Condition monitoring & Predictive maintenance in Iron production process

Challenge Summary

To perform predictive analysis and provide suitable maintenance measures for critical assets such as Boiler, Oven Refractory, BLT Blast Furnace, ID Fan, Conveyor Belt , hydraulic compacting system, Tilting Table and Hydraulics in order to reduce downtime and increase production.

Challenge Scenario

The iron making process involves an array of critical assets such as Oven refractory used for making coke, bell less top blast furnace used for melting Iron , boilers used in steam production which is used for heating and cooling purposes induced draft fan, conveyor belts for transportation of raw materials, finished products to respective destinations, hydraulic compacting system to make iron with different grades, tilt table for precasting of parts, induced draft fans for filtering and releasing flue gas in to atmosphere. All these equipments used for the process are critical to each steps and breakdown in any of the equipment severely affects the production of Iron and its related products. The current process involved in monitoring such equipment is condition based monitoring and time based maintenance of the equipment, during this process the operators translate OEM guidelines into a check-list.
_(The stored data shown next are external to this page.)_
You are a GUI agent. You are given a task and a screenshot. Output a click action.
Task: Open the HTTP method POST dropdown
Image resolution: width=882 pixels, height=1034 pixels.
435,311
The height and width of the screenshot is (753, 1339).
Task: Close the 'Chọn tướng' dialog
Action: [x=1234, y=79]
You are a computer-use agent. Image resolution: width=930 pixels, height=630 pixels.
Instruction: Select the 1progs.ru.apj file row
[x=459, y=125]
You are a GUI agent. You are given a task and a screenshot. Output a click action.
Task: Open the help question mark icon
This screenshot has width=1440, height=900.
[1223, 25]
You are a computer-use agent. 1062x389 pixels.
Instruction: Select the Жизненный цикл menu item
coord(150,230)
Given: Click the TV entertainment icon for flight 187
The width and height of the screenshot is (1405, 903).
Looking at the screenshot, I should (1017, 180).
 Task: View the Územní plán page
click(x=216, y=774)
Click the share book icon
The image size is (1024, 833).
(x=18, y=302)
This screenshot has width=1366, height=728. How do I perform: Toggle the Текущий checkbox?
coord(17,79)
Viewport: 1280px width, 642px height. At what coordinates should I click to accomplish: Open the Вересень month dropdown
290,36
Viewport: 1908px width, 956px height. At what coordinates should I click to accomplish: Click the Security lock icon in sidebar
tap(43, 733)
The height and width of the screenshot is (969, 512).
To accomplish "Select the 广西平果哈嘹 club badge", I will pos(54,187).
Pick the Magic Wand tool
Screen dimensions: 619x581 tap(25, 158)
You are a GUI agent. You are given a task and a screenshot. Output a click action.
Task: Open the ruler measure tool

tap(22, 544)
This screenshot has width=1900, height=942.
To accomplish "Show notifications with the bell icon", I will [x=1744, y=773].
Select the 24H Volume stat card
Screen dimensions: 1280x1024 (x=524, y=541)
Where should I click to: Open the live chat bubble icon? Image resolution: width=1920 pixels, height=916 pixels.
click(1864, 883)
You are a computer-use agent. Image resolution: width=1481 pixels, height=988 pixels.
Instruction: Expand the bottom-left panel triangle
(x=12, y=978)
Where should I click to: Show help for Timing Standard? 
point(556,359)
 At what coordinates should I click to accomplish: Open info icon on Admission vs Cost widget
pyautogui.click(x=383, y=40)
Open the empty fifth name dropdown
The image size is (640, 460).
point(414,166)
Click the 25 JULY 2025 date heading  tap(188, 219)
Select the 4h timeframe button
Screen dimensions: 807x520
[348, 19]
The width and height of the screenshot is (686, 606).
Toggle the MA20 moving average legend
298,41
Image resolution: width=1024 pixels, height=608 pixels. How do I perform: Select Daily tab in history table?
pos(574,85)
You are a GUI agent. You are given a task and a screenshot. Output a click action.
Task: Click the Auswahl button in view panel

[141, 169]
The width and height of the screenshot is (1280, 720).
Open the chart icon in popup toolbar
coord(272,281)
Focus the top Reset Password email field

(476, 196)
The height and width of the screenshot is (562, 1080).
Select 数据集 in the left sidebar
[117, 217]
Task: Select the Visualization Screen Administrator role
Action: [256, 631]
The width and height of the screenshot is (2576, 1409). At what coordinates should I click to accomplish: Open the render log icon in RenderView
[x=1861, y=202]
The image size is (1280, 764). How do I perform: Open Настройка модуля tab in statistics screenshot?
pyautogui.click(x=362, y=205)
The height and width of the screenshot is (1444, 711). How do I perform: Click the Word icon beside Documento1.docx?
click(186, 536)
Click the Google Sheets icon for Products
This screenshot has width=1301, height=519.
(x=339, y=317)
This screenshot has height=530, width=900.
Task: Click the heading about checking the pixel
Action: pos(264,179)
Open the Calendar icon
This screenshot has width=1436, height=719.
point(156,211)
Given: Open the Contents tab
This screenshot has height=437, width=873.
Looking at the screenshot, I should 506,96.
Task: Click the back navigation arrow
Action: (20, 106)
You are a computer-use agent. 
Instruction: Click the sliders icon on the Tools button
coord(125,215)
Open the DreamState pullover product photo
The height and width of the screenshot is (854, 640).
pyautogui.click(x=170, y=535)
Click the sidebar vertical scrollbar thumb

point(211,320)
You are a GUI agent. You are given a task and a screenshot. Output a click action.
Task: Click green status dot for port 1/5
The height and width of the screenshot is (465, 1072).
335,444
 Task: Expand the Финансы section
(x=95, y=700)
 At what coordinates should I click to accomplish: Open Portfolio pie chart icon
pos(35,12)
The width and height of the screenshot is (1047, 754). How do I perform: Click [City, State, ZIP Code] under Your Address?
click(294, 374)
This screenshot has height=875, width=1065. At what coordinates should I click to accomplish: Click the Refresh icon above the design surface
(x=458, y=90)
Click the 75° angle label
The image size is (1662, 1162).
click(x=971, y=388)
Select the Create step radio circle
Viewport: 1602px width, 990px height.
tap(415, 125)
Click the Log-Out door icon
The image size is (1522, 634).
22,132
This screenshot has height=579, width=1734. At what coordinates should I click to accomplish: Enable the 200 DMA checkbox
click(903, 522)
The data and anomalies gathered during the inspection and regular maintenance are utilised for historical analysis and correlations, the decisions made are based on individual judgement who have limited knowledge on site subject matter expertise leading to productivity loss and higher Operating and maintenance costs.

Profile of the End-User

Iron Manufacturing Process Manager

Existing method : Condition based monitoring and online data of equipment parameters are available viaMES systems. but the long term analytics of outcomes and conditions is very manual and need based.

Gaps No continuous monitoring of equipment, no holistic problem solving approach, limited knowledge and expertise on site subject matter.

Functional Requirements of the End-User

  • Analytics to show what conditions and what time the equipment is tending to failure.
  • prescriptive maintenance measures from analysed data.
  • holistic approach to maintenance scheduling.

Functional & Operational Capabilities

  • Equipment failure prediction.
  • Analysis of all equipment in the process of iron production.
  • Effective maintenance measure suggestion of each equipment and maintenance scheduling.
  • Constant alerts to the users on condition of the equipments / process.
  • Dashboard to visualise the gathered data on equipments and process.

Operational constraints

  • Importing all data from legacy systems
  • Integration of the system with MES system for data accessibility
  • Sensor and data transmission infrastructure to collect data from each equipment and related parameters.

Expected Tangible Benefits and Measurable Gains

  • Real time Data driven decision making.
  • Increased process efficiency and equipment service life.
  • Zero downtime of machinery and equipment failure.

Performance Metrics or Outcomes

  • Reduction of Boiler Downtime - Existing 200 Hrs ( Total Loss ~ INR 1-2 Cr)
  • Additional production of coke by 3000 to 4000 tonnes (Increase availability from 93% - 98% )
  • Increase in production by at least 12000 tons
  • Reduction of sinter by at least 6000 tons
  • Productivity improvement by at least 1 %.